According to Kurt Vonnegut
- Use the time of a stranger in such a way the he or she will not feel the time was wasted.
- Give the reader at least one character he or she can root for.
- Every character should want something, even if it’s only a glass of water.
- Every sentence must do one of two things—reveal the character or advance the action.
- Start as close to the end as possible.
- Be a sadist. No matter how sweet and innocent your leading characters, make awful things happen to them—in order that the reader may see what they are made of.
- Write to please just one person. If you open the window and make love to the world, so to speak, your story will get pneumonia.
- Give your readers as much information as possible as soon as possible. To heck with suspense. Readers should have such complete understanding of what’s going on, where and why, that they could finish the story themselves, should cockroaches eat the last few pages.
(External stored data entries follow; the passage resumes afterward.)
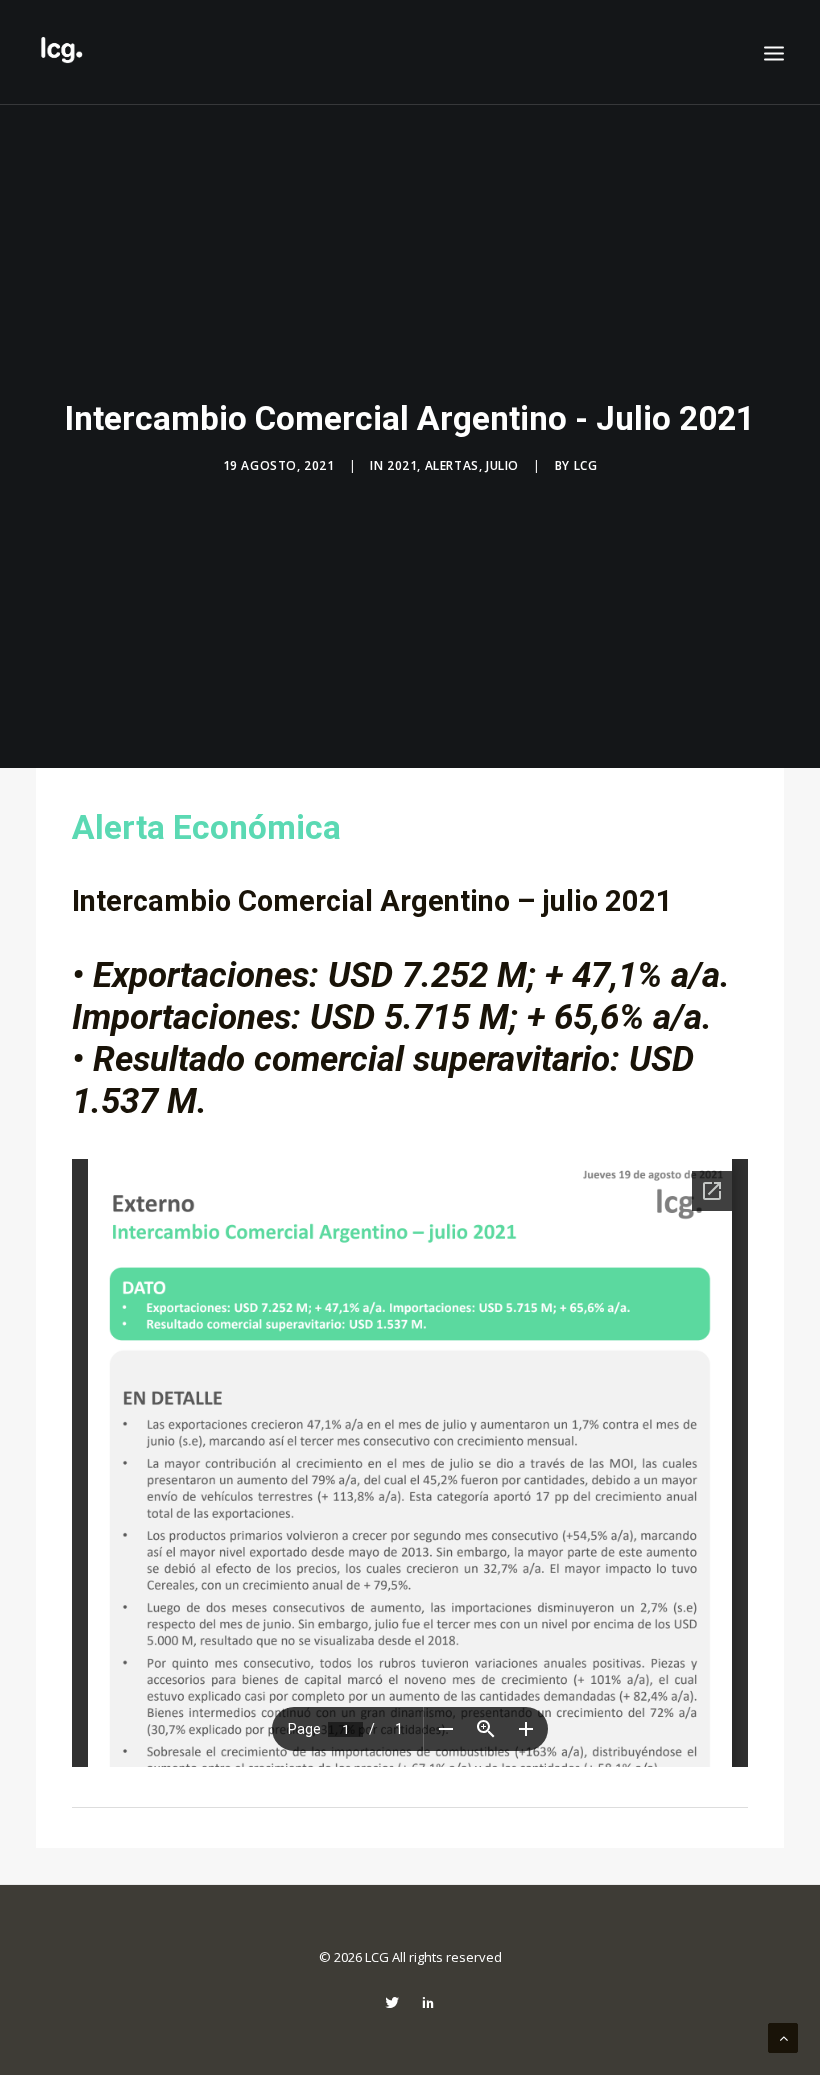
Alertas (452, 465)
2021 (402, 465)
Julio (502, 465)
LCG (586, 465)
- Find a subject you care about and which in your heart you feel others should care about.
- Do not ramble.
- Keep it simple. Simplicity of language is not only reputable, but perhaps is even sacred.
- Have guts to cut. Your rule might be this: If a sentence, not matter how excellent, does not illuminate your subject in some new and useful way, scratch it out.
- Sound like yourself. The writing style which is most natural to you is bound to echo the speech you heard when you were a child.
- Say what you mean. You should avoid Picasso-style or jazz-style writing, if you have something worth saying and wish to be understood.
- Pity the readers. Our stylistic options as writers are neither numerous or glamorous, since our readers are bound to be such imperfect artists.
- You choose. The most meaning aspect of our styles, which is what we choose to write about, is utterly unlimited.